PROVIDENCE – The ‘60 percent critical status’ test for Rhode Island cities and towns that is a part of Gov. Lincoln D. Chafee’s pension reform legislation may be irrelevant, according to the Rhode Island Center for Freedom & Prosperity.
The governor’s proposed legislation will let municipalities’ independent pension plans halt annual cost of living adjustments for plans less than 60 percent funded if the municipalities could prove that alternative measures had been tried.
According to the Providence-based public policy think tank, if the more accurate private-sector rate for pension funding is utilized instead of the common public-sector ‘assumed’ rate, “the true scope of the unfunded liabilities belonging to the 36 Rhode Island cities with their own pension plans is $6 billion rather than the reported $2.4 billion.”

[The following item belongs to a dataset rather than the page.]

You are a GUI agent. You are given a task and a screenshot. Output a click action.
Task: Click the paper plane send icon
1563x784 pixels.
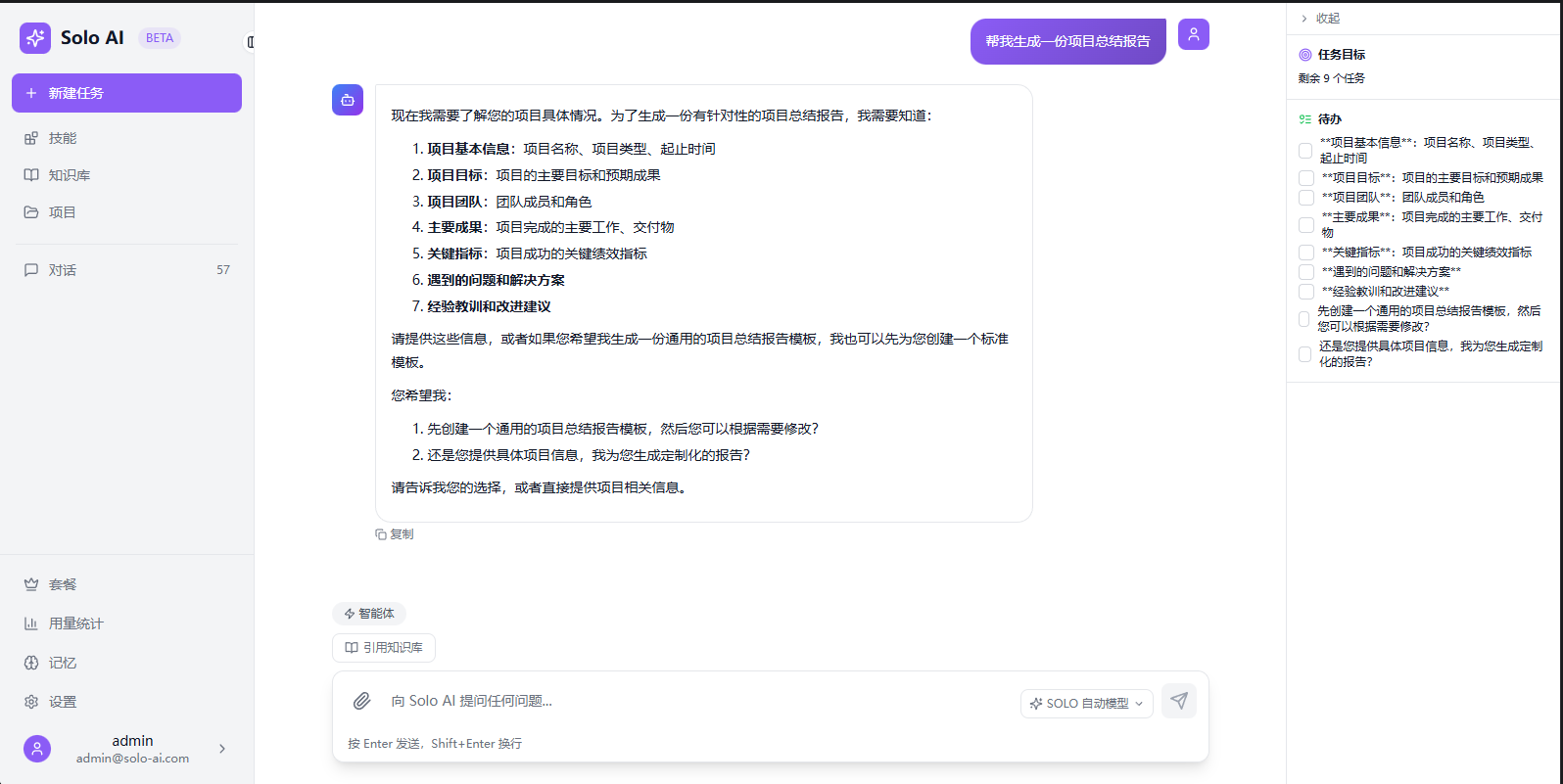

Using the private-sector valuation rates, which were obtained from a report published last November by Eileen Norcross, senior research fellow with the Mercatus Center at George Mason University, the pension liability for every city and town in Rhode Island is funded below 60 percent.
“Using a valuation rate that is more in-line with the private-sector, all municipalities in the Ocean State should be provided with the tools the governor proposes, and we should spare ourselves the drama of picking and choosing qualifying and non-qualifying localities,” said the Rhode Island Center for Freedom & Prosperity’s Rich Danker and Mike Stenhouse.